Hugging Face Spaces로 데모 만들기

Spaces는 Gradio나 Streamlit 앱을 무료로 호스팅하는 서비스입니다.

# pip install gradio
import gradio as gr
from transformers import pipeline

# 간단한 감성 분석 데모
classifier = pipeline("sentiment-analysis")

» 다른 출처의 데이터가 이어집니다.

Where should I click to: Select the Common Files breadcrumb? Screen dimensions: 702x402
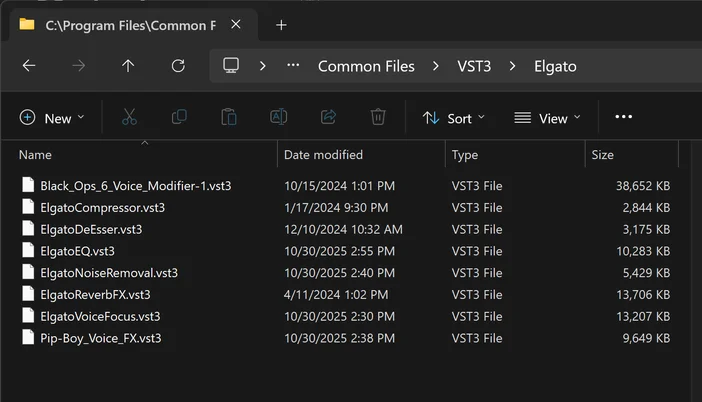coord(366,67)
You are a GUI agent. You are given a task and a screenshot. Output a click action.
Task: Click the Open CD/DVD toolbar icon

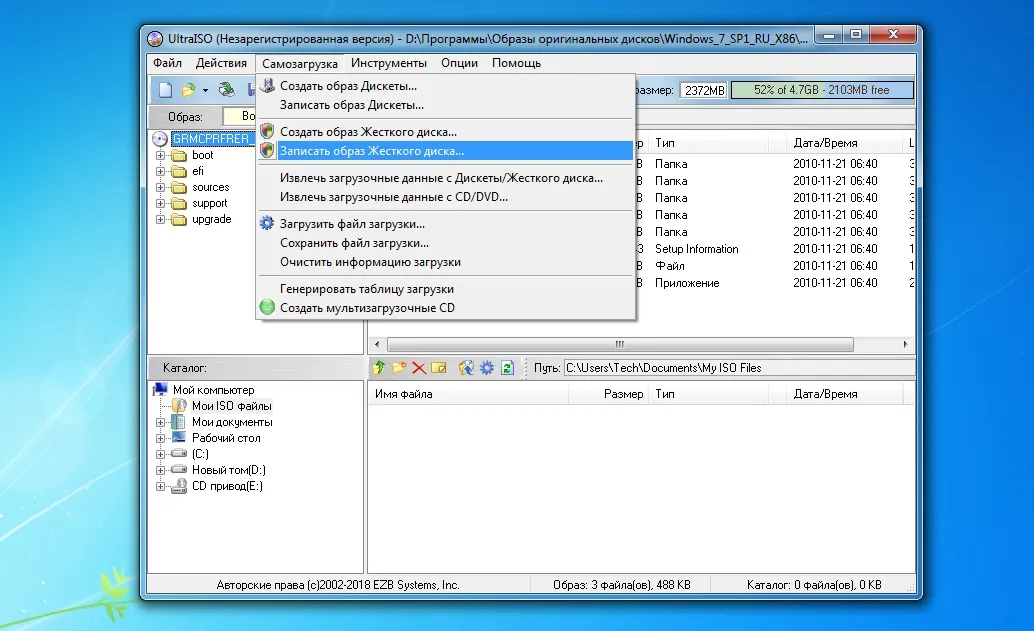point(227,90)

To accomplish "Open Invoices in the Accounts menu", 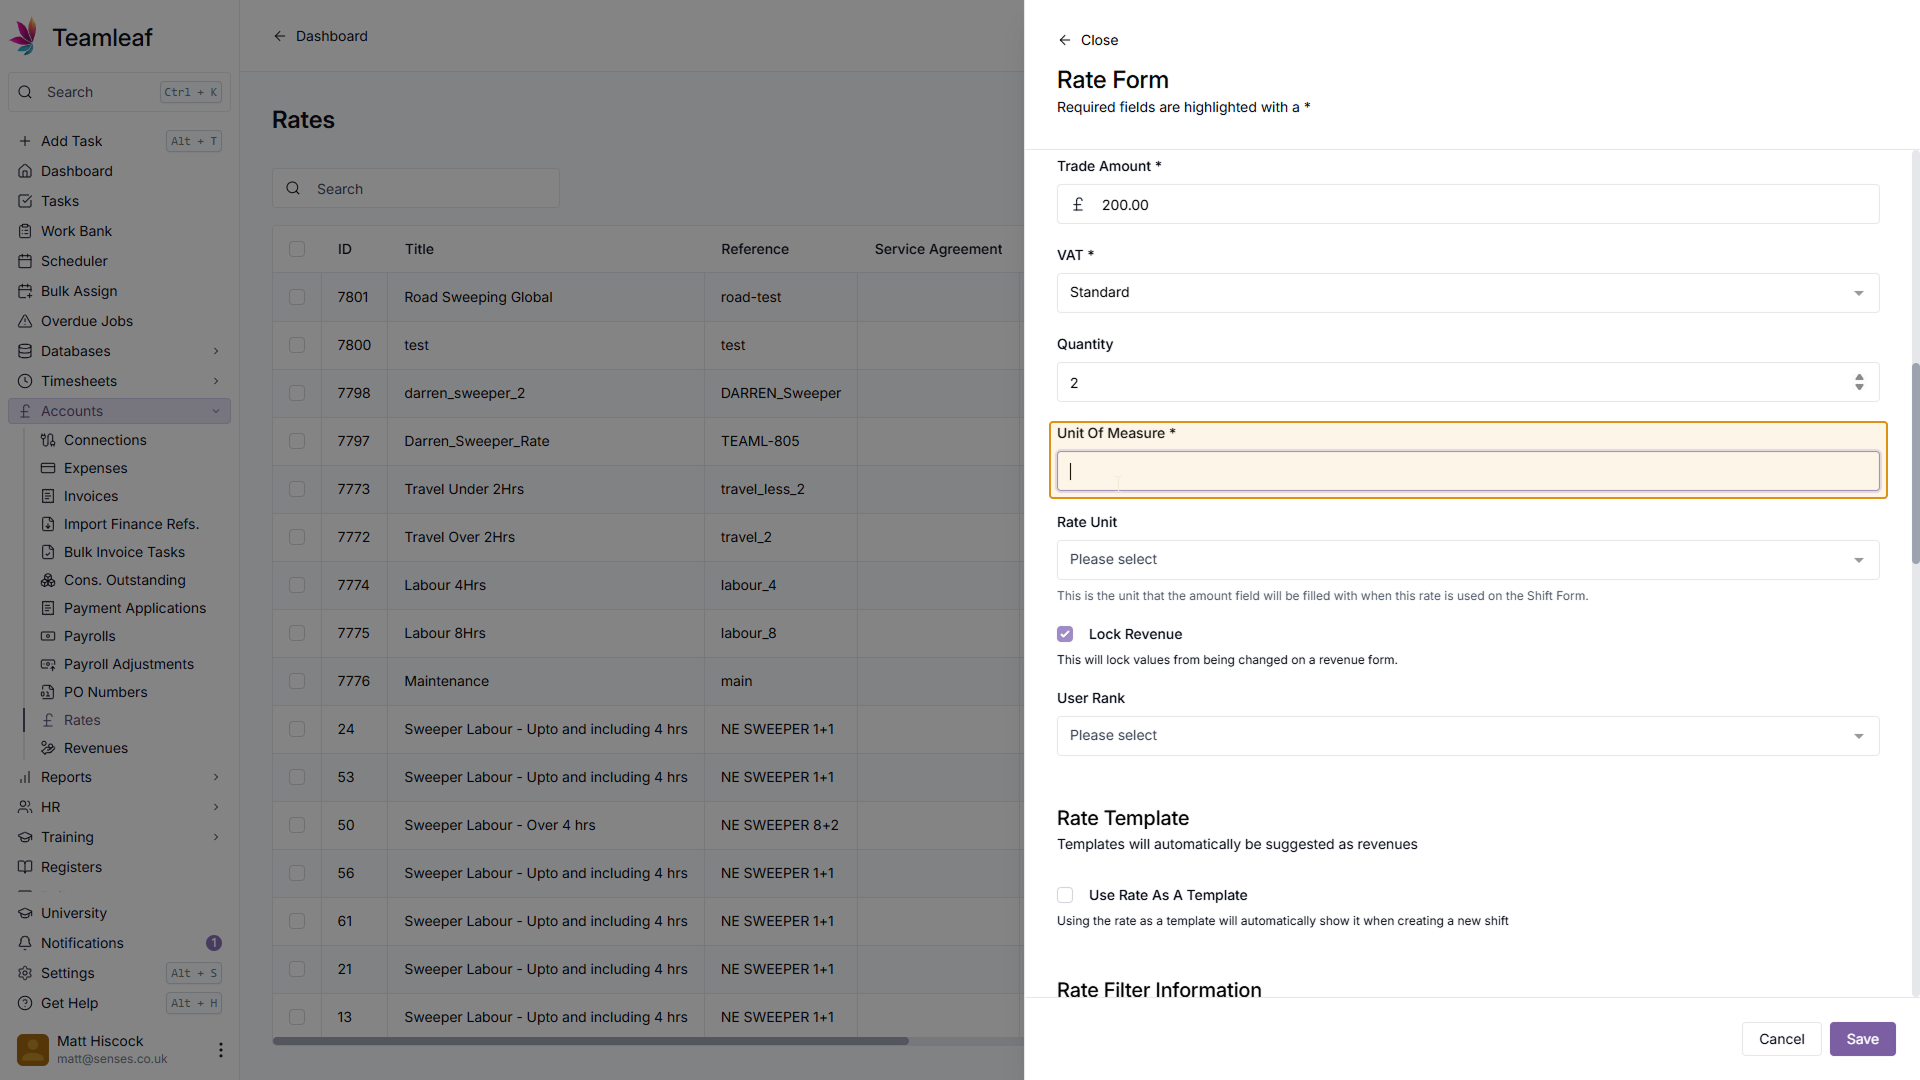I will pyautogui.click(x=90, y=496).
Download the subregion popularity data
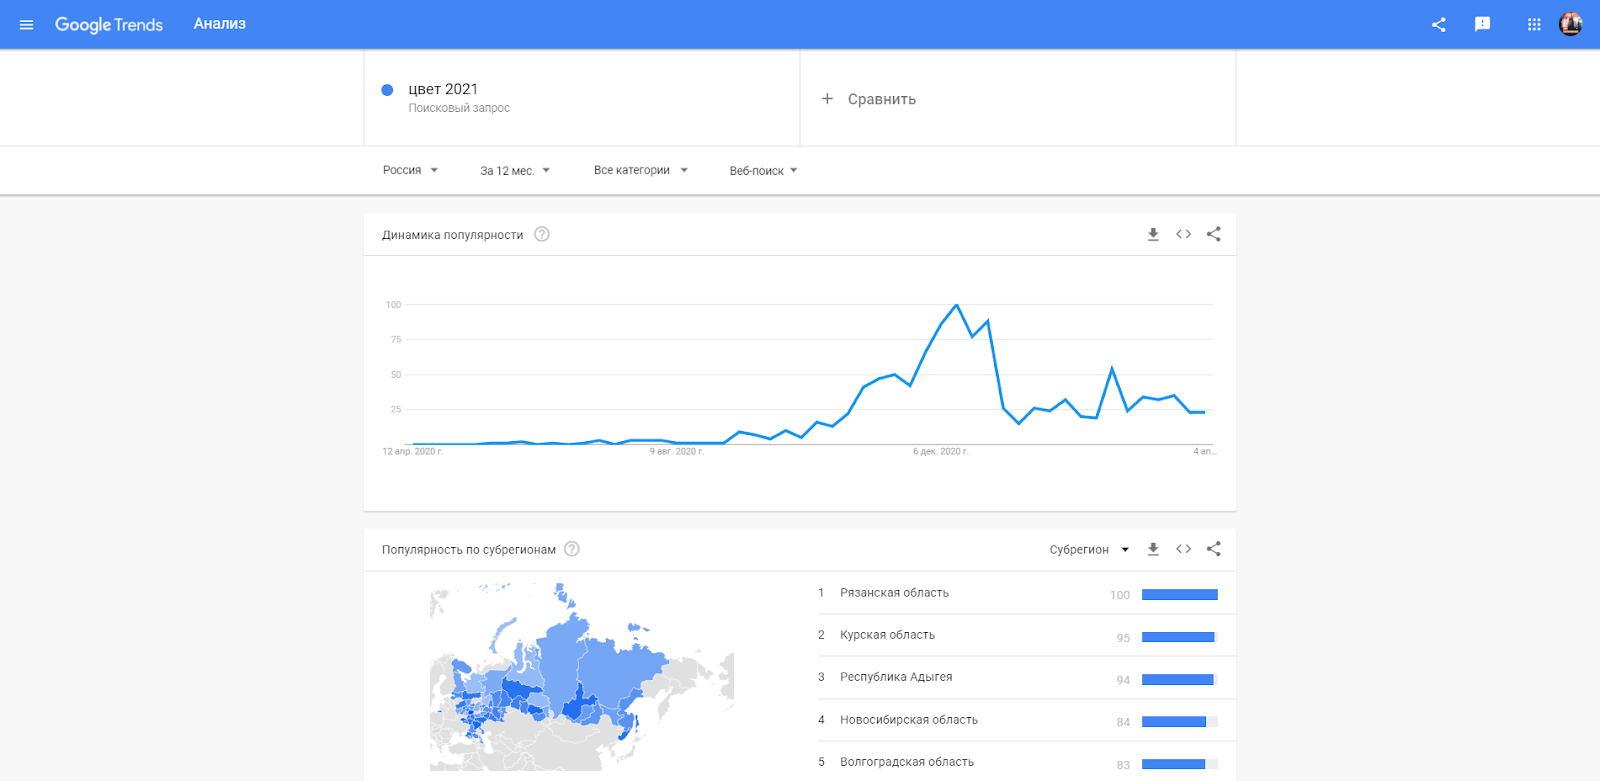The height and width of the screenshot is (781, 1600). point(1153,549)
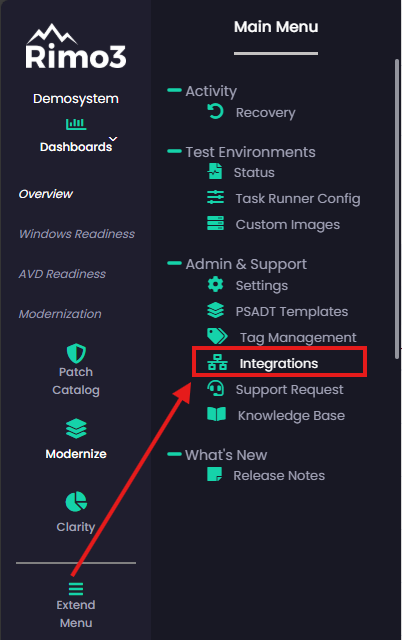Click the Recovery circular arrow icon
Screen dimensions: 402x640
pos(215,111)
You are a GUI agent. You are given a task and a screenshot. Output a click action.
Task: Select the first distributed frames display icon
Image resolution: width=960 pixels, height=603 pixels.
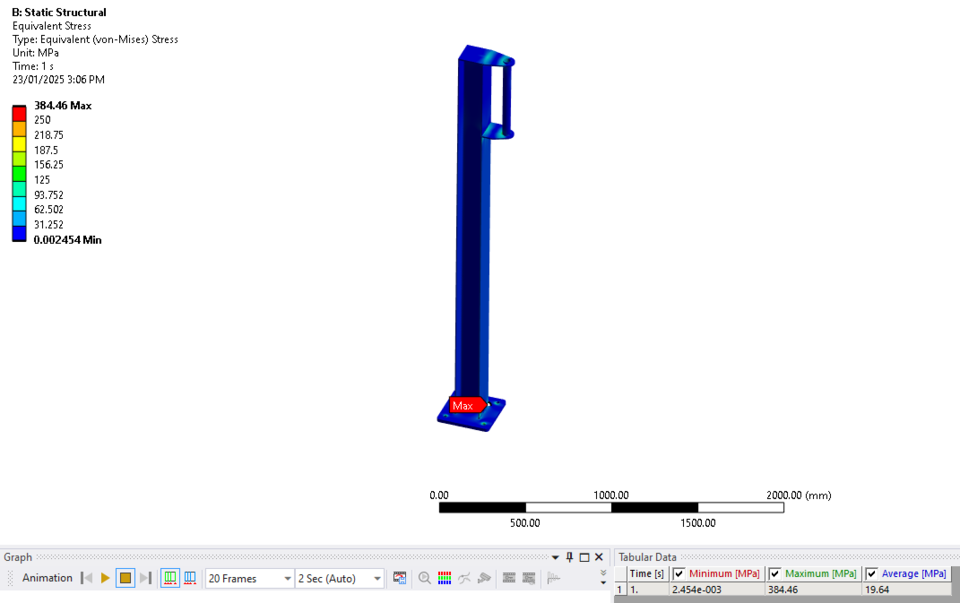pyautogui.click(x=169, y=578)
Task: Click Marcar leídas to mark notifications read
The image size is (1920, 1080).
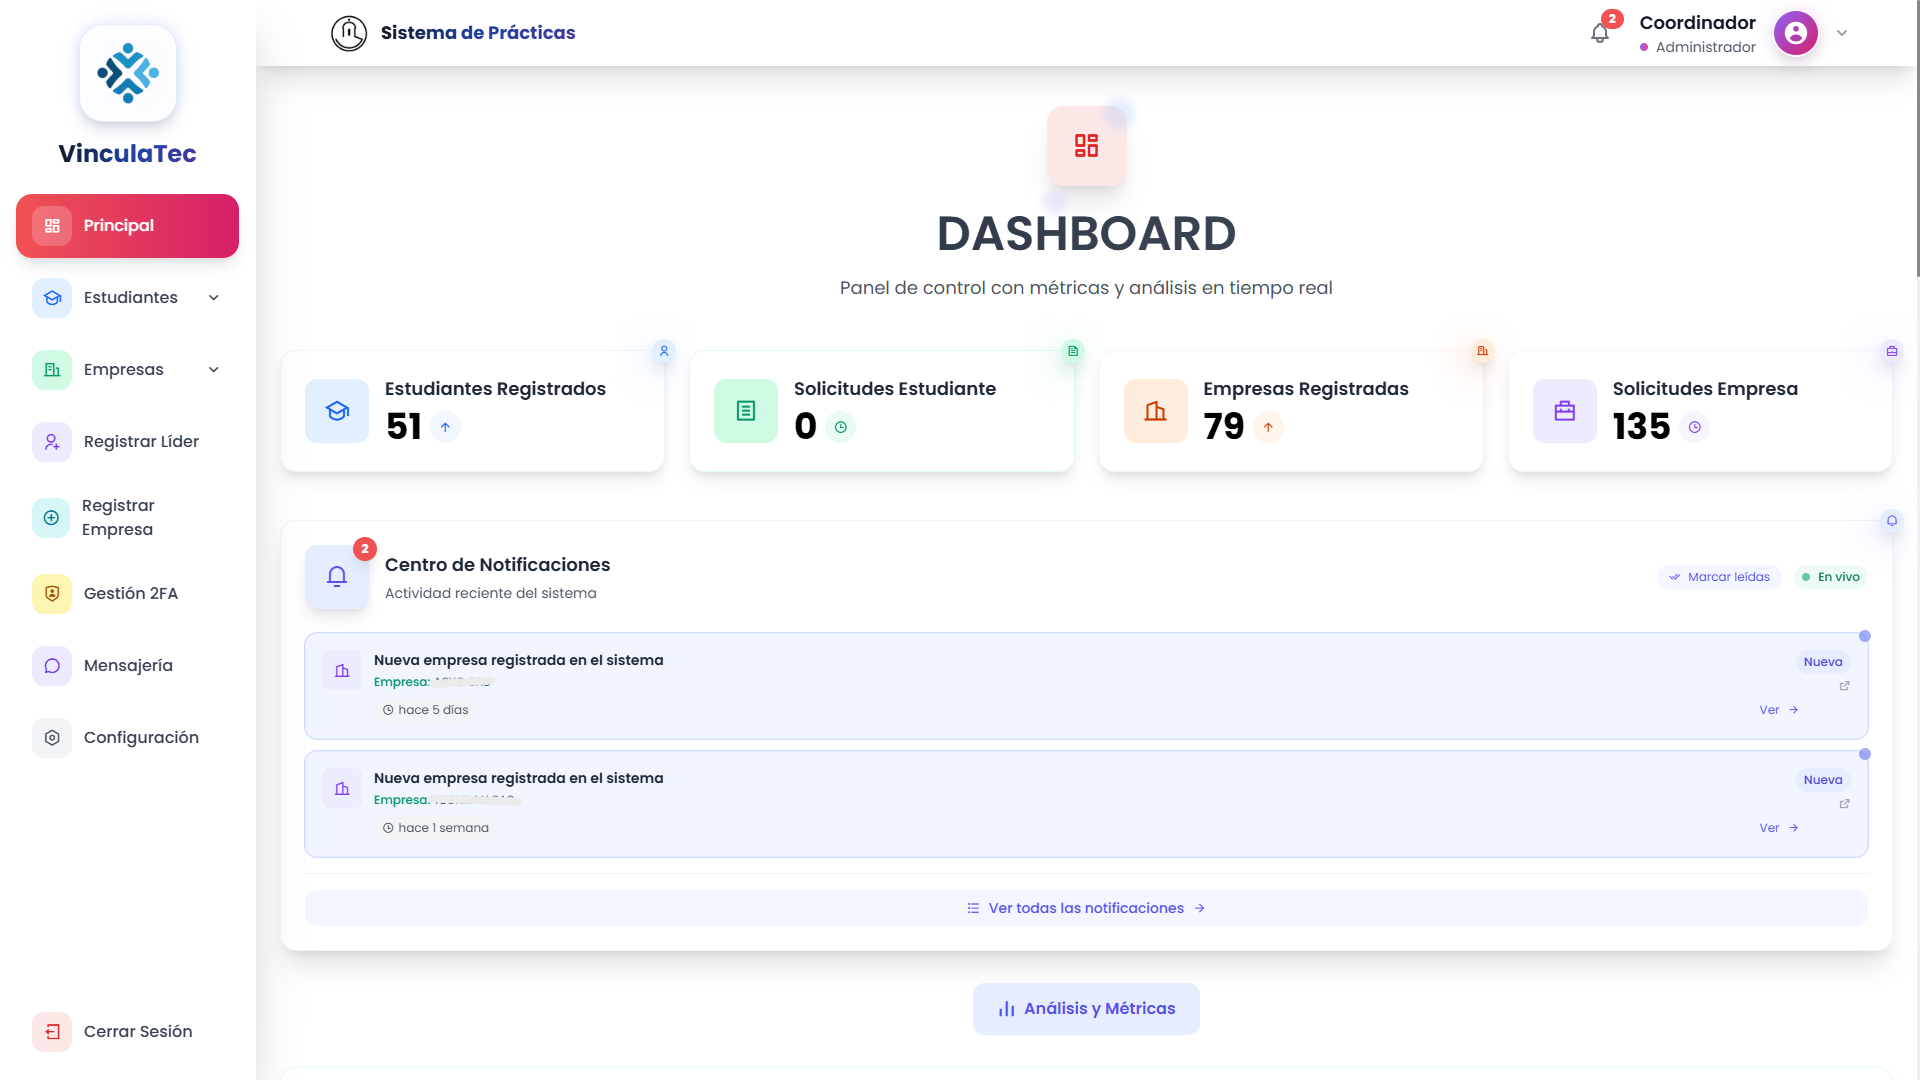Action: pos(1719,577)
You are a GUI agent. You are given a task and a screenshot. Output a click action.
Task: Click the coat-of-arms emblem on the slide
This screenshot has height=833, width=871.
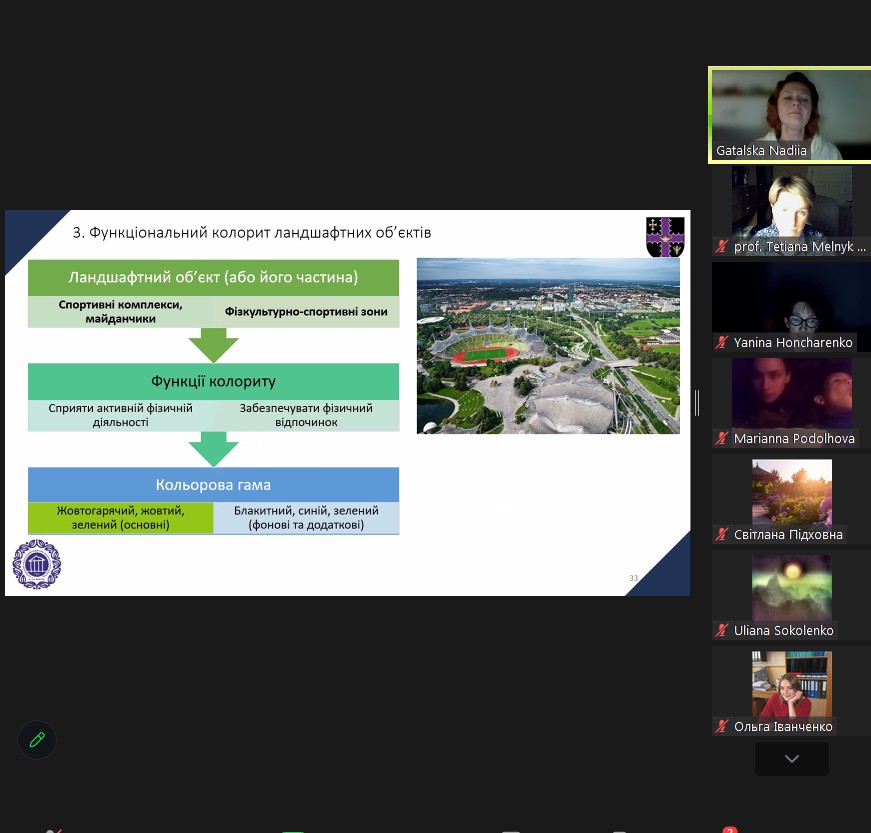[665, 237]
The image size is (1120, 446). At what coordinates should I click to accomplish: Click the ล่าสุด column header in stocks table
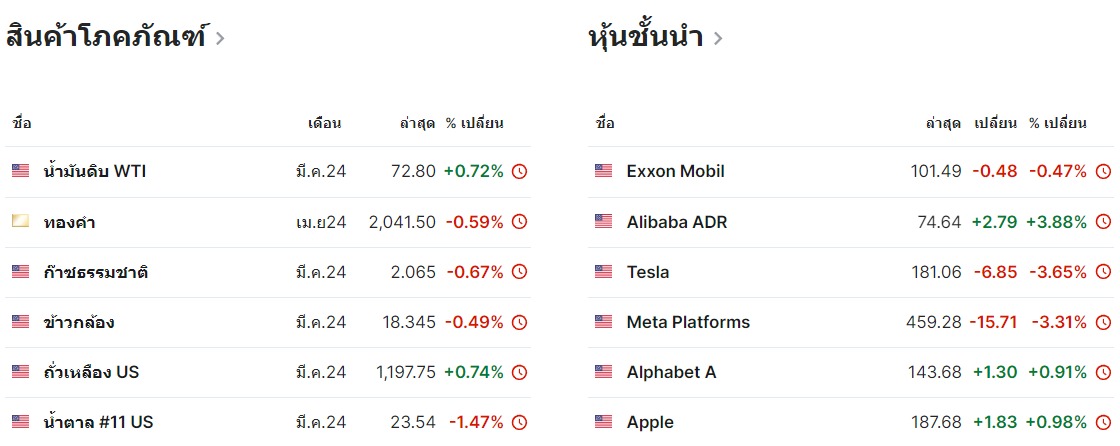click(943, 123)
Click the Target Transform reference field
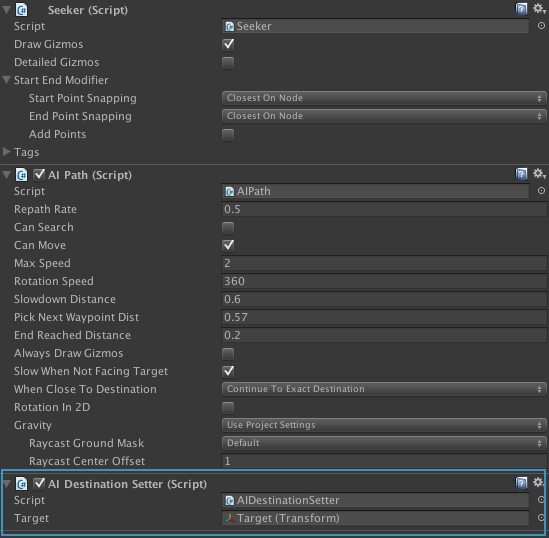The image size is (549, 538). pyautogui.click(x=375, y=518)
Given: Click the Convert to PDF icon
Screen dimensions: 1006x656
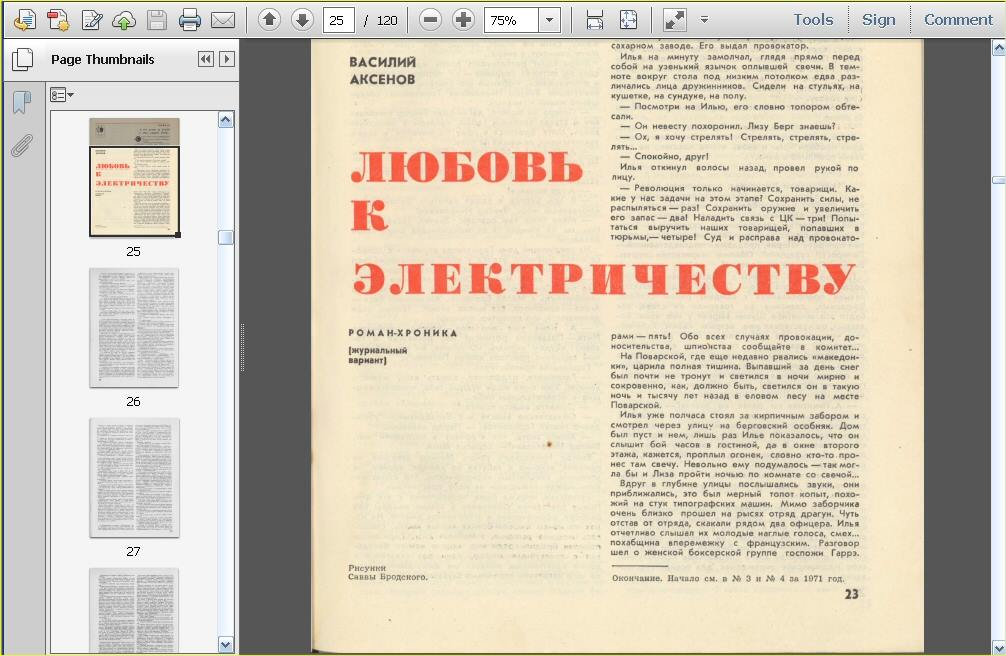Looking at the screenshot, I should coord(59,18).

def analyze_sentiment(text):
    result = classifier(text)[0]
    return f"{result['label']} (확신도: {result['score']:.2%})"

demo = gr.Interface(
    fn=analyze_sentiment,
    inputs=gr.Textbox(label="텍스트 입력", placeholder="분석할 문장을 입력하세요"),
    outputs=gr.Textbox(label="감성 분석 결과"),
    title="감성 분석 데모",
    description="텍스트의 감성(긍정/부정)을 분석합니다.",
)

demo.launch()
# Spaces에 배포: huggingface-cli repo create 후 git push

Hugging Face는 LLM 개발의 필수 인프라입니다. 모델 다운로드, 파인튜닝, 배포까지 이 생태계 안에서 모두 해결할 수 있습니다. 다음 주부터는 이 도구들을 활용하여 실전 프로젝트를 시작합니다.

오늘의 연습문제

Hugging Face 계정을 만들고 토큰을 발급받으세요. pipeline("text-generation")으로 GPT-2를 실행하여 한국어와 영어 생성 결과를 비교해보세요.
datasets 라이브러리로 한국어 데이터셋을 하나 찾아 로드하고, 데이터 구조와 첫 5개 샘플을 출력해보세요.
Gradio로 간단한 텍스트 요약 데모를 만들어보세요. pipeline("summarization")을 활용하면 됩니다.